La question de la vérité ne se pose pas pour certains arguments
Cependant, le critère de vérité n'est pas toujours pertinent. Pensons par exemple aux nombreux cas où le phore n'est pas choisi pour sa vérité, mais pour sa plausibilité ou son caractère parlant. Bien des phores utilisés dans des argumentations comparatives se donnent clairement pour fictifs. C'est en particulier le cas pour la plupart des réfutations par analogie logique.
Exemple :
L'exemple suivant illustre que le critère de la vérité n'est pas toujours pertinent. Il est très souvent repris et discuté dans les ouvrages d'argumentation nord-américains. Il est emprunté à Judith Jarvis Thomson, auteur d'un essai de philosophie morale ("A Defense of Abortion", Philosophy & Public Affairs 1:1, 1971, pp.47-66) visant à défendre le droit à l'avortement. L'argumentation comparative qu'elle développe passe par « l'expérience de pensée » suivante (vous trouverez une présentation de la pensée de Thomson ici) :
"Vous vous réveillez le matin dans votre lit, et vous découvrez que vous vous trouvez dos-à-dos avec un violoniste inconscient – un violoniste de grande renommée internationale. Il a été diagnostiqué comme souffrant d'une maladie des reins mortelle, et la Société des Amoureux de la Musique, après avoir examiné toutes les données médicales disponibles, a découvert que vous seul aviez le groupe sanguin permettant de le sauver. Aussi vous ont-ils kidnappé, et au cours de la nuit, le système sanguin du violoniste a été branché sur le vôtre, afin que vos propres reins travaillent à extraire les poisons du sang du violoniste, dans le même temps qu'ils continuent à purifier le vôtre. Si le violoniste est débranché de votre corps à ce jour, il mourra ; mais s'il reste branché pendant neuf mois, il sera guéri, et pourra être débranché en toute sécurité".

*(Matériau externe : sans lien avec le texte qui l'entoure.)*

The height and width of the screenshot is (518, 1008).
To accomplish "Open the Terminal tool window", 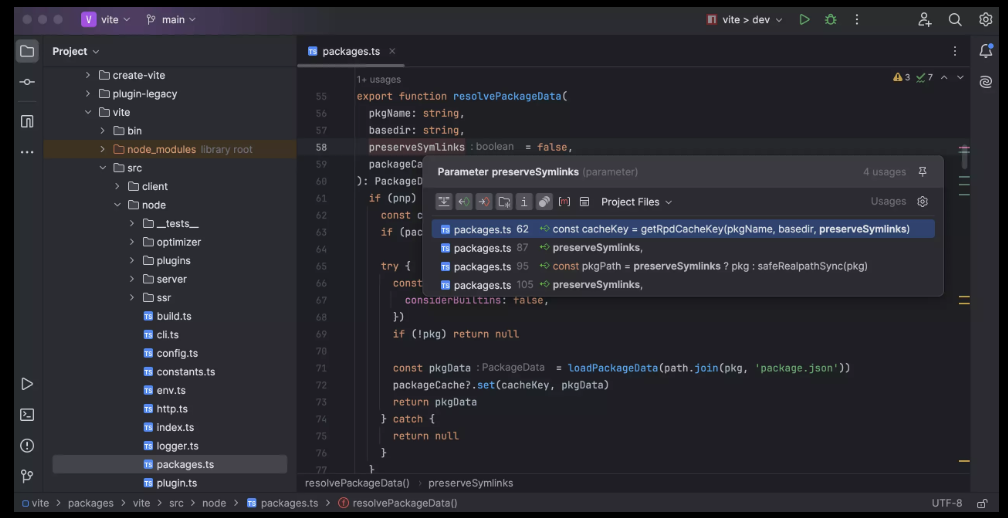I will point(27,414).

Thomson défend qu'il est légitime de décider de débrancher le violoniste, même si cette décision doit provoquer sa mort. Le droit à la vie, pour Thomson, n'implique pas le droit à disposer du corps d'une autre personne. Aussi, en débranchant le violoniste, vous ne violez pas son droit à la vie, mais le privez simplement de quelque chose auquel il n'a pas droit – l'usage de votre propre corps : « Si vous l'autorisez à utiliser vos propres reins, c'est un effet de votre gentillesse, et non quelque chose qu'il peut réclamer de vous comme son dû ».
Sur cette base, Thomson tire une analogie avec le droit à l'avortement : pour les mêmes raisons, dit-elle, l'avortement ne viole pas le droit à la vie du fœtus, mais prive simplement le fœtus de quelque chose – l'usage du corps de la femme enceinte – auquel il n'a aucun droit. Ainsi, pour Thomson, il ne s'agit pas d'accuser une femme qui mettrait un terme à sa grossesse de manquer à ses obligations morales, mais plutôt de considérer qu'une femme qui mènerait le fœtus à son terme est une sorte de bon Samaritain, qui va au-delà de ses obligations.
Que l'on trouve ou non l'argumentation de Thomson convaincante, il apparaît clairement que le critère de vérité des prémisses, ou d'adéquation descriptive, ne fait pas sens : ce que Thomson propose est une expérience de pensée, dont elle propose de transférer la conclusion au thème (la question du droit à l'avortement). La situation évoquée est non seulement fictive, mais aussi parfaitement invraisemblable : ce qui compte, c'est sa capacité à « faire sens », et à éclairer le dilemme devant lequel se trouve la femme enceinte. Le critère de vérité n'est donc pas pertinent ici.
Complément :
Pour exercer votre esprit critique, discutez l'acceptabilité de l'argumentation comparative suivante, sur la base des similarités et dissemblances entre le phore et le thème :
« Vous avez bien géré votre carrière. Vous avez une belle maison et une autre maison à la campagne. Vous avez une belle voiture. Bref vous vous autorisez une vie luxueuse. Au fond, vous êtes comme ces parvenus qui ont tout et ne donnent rien. Vous ne pensez qu'à vous ».